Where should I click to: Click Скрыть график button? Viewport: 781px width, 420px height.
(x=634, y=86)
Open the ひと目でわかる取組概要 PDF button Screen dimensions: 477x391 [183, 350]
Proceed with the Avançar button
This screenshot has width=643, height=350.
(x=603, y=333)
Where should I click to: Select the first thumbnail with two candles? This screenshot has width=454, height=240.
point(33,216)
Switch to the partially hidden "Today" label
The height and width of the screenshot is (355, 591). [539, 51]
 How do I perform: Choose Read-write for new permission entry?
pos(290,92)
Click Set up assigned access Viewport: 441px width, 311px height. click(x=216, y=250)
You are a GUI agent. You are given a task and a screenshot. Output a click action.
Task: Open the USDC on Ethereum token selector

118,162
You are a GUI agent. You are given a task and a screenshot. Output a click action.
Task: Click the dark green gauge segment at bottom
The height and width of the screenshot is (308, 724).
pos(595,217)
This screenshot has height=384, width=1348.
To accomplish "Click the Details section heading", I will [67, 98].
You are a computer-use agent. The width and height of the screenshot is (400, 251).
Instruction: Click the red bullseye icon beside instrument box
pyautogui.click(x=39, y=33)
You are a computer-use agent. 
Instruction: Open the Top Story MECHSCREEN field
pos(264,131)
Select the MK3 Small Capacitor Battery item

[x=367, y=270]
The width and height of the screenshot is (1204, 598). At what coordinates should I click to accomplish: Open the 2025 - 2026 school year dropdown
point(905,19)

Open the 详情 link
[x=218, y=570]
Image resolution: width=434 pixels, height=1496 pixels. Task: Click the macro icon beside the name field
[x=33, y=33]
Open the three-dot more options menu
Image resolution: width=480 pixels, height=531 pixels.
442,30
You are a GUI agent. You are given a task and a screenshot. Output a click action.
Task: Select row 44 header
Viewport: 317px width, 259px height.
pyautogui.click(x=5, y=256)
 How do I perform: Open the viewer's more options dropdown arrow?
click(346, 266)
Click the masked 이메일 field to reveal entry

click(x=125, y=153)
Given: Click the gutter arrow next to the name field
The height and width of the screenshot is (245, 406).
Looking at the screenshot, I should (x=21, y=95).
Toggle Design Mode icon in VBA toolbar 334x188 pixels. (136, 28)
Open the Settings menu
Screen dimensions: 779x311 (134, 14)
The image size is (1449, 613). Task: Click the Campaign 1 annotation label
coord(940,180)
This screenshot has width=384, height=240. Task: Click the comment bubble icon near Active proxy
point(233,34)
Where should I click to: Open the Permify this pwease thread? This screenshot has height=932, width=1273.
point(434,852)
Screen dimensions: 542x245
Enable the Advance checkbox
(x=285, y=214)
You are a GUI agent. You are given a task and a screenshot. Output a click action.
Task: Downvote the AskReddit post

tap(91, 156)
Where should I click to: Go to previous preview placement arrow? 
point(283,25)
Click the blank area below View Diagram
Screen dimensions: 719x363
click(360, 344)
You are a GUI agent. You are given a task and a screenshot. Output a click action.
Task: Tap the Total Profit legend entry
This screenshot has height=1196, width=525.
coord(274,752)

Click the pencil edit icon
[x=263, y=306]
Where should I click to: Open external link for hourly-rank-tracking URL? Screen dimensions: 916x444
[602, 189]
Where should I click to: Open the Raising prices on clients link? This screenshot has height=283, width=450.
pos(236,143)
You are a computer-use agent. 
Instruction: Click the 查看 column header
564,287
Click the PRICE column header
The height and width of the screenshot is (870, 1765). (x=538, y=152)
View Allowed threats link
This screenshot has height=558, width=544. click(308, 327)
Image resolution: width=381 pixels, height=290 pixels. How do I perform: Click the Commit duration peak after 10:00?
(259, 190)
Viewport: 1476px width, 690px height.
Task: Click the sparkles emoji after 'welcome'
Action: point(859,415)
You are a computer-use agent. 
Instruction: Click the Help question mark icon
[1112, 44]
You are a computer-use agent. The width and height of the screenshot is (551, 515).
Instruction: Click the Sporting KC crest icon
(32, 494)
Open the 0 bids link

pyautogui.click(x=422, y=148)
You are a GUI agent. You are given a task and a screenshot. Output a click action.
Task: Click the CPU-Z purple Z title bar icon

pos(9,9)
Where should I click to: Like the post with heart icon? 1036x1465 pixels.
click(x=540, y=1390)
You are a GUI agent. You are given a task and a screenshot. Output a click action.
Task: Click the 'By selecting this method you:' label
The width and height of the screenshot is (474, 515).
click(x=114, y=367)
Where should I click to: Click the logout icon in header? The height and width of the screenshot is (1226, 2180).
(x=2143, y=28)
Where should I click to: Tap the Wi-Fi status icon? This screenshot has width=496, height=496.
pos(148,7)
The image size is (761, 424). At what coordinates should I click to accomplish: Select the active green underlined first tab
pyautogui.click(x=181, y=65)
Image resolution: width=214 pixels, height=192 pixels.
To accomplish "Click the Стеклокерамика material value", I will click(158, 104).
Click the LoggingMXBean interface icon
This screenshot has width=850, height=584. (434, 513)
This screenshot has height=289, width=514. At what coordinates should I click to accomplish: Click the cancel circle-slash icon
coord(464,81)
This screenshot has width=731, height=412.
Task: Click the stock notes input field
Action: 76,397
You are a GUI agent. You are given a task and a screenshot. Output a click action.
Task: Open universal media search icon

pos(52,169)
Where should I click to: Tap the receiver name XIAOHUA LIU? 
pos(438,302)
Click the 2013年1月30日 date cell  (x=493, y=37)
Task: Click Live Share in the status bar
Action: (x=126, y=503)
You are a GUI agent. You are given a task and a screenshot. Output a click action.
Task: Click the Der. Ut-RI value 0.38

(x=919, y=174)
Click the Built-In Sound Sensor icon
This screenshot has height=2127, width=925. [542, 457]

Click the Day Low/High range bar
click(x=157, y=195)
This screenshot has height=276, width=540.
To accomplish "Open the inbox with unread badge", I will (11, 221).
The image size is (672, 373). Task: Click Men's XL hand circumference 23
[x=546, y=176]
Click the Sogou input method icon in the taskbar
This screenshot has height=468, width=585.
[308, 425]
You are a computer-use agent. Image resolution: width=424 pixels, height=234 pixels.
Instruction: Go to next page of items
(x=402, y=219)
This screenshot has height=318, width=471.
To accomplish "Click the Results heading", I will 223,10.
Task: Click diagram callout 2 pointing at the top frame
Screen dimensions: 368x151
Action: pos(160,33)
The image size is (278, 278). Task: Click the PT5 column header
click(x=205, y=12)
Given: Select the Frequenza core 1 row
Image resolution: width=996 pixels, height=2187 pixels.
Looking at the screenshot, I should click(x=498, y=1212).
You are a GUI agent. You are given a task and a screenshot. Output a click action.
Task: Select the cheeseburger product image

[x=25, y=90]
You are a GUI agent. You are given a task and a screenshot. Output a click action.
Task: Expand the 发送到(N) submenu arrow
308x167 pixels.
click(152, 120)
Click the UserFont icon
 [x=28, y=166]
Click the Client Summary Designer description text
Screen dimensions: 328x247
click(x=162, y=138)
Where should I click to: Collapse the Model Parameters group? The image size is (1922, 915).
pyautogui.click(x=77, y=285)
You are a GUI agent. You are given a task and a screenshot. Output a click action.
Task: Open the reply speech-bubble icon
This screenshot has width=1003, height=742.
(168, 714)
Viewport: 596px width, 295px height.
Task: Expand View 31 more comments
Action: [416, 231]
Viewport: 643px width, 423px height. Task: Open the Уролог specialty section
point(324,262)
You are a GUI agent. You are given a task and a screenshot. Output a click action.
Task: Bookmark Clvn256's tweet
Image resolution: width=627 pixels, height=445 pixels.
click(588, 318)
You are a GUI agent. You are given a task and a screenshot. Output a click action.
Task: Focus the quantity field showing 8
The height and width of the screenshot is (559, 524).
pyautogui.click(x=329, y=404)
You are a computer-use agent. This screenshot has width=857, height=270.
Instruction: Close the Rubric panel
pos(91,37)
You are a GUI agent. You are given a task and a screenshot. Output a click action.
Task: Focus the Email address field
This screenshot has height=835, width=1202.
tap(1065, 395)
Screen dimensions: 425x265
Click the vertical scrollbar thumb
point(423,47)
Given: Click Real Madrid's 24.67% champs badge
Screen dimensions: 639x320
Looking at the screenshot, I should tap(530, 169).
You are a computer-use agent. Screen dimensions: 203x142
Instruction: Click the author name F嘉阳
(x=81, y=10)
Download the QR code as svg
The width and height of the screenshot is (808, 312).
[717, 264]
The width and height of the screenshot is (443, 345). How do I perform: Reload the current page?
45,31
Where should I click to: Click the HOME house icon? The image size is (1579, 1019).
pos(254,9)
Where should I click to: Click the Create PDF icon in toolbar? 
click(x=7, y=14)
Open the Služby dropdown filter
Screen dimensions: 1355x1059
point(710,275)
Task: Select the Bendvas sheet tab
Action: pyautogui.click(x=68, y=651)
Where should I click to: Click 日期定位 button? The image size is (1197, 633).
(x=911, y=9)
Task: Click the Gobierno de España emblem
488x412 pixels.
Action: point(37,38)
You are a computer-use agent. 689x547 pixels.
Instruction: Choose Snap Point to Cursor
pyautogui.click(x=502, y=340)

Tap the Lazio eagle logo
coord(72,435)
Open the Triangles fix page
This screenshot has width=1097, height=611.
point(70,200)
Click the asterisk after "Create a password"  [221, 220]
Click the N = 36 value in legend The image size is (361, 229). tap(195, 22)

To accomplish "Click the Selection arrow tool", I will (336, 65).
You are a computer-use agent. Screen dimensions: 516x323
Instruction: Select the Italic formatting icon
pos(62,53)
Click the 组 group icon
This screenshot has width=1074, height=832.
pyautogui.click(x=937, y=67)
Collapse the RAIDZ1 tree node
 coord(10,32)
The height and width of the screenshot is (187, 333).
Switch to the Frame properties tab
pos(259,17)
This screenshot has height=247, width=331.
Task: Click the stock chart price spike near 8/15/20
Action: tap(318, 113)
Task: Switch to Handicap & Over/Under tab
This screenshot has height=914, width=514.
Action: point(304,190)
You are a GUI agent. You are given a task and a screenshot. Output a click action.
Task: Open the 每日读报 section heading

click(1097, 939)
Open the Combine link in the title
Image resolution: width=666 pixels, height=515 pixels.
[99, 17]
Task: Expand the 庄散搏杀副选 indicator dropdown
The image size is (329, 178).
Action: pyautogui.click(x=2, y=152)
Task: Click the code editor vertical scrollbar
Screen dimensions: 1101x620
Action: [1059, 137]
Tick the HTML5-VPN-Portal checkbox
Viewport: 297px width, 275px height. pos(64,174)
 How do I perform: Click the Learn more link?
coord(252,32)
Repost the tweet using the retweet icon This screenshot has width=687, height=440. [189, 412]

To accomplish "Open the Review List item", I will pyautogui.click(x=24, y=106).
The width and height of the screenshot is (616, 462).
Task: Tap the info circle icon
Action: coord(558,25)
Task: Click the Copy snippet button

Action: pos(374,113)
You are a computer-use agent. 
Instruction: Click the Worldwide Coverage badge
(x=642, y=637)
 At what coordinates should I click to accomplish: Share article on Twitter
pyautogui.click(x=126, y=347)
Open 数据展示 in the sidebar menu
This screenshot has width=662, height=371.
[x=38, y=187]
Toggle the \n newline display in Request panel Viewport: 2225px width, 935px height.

- _Directions_
From the listing above, repeat exactly the lines starting at the line that includes "Task: Open universal media search icon" and ending at the line that includes "This screenshot has height=276, width=540.", with nothing outside that span.

- _Answer to this problem_
Task: Open universal media search icon

pos(52,169)
Where should I click to: Tap the receiver name XIAOHUA LIU? 
pos(438,302)
Click the 2013年1月30日 date cell  (x=493, y=37)
Task: Click Live Share in the status bar
Action: (x=126, y=503)
You are a GUI agent. You are given a task and a screenshot. Output a click action.
Task: Click the Der. Ut-RI value 0.38

(x=919, y=174)
Click the Built-In Sound Sensor icon
This screenshot has height=2127, width=925. [542, 457]

Click the Day Low/High range bar
click(x=157, y=195)
This screenshot has height=276, width=540.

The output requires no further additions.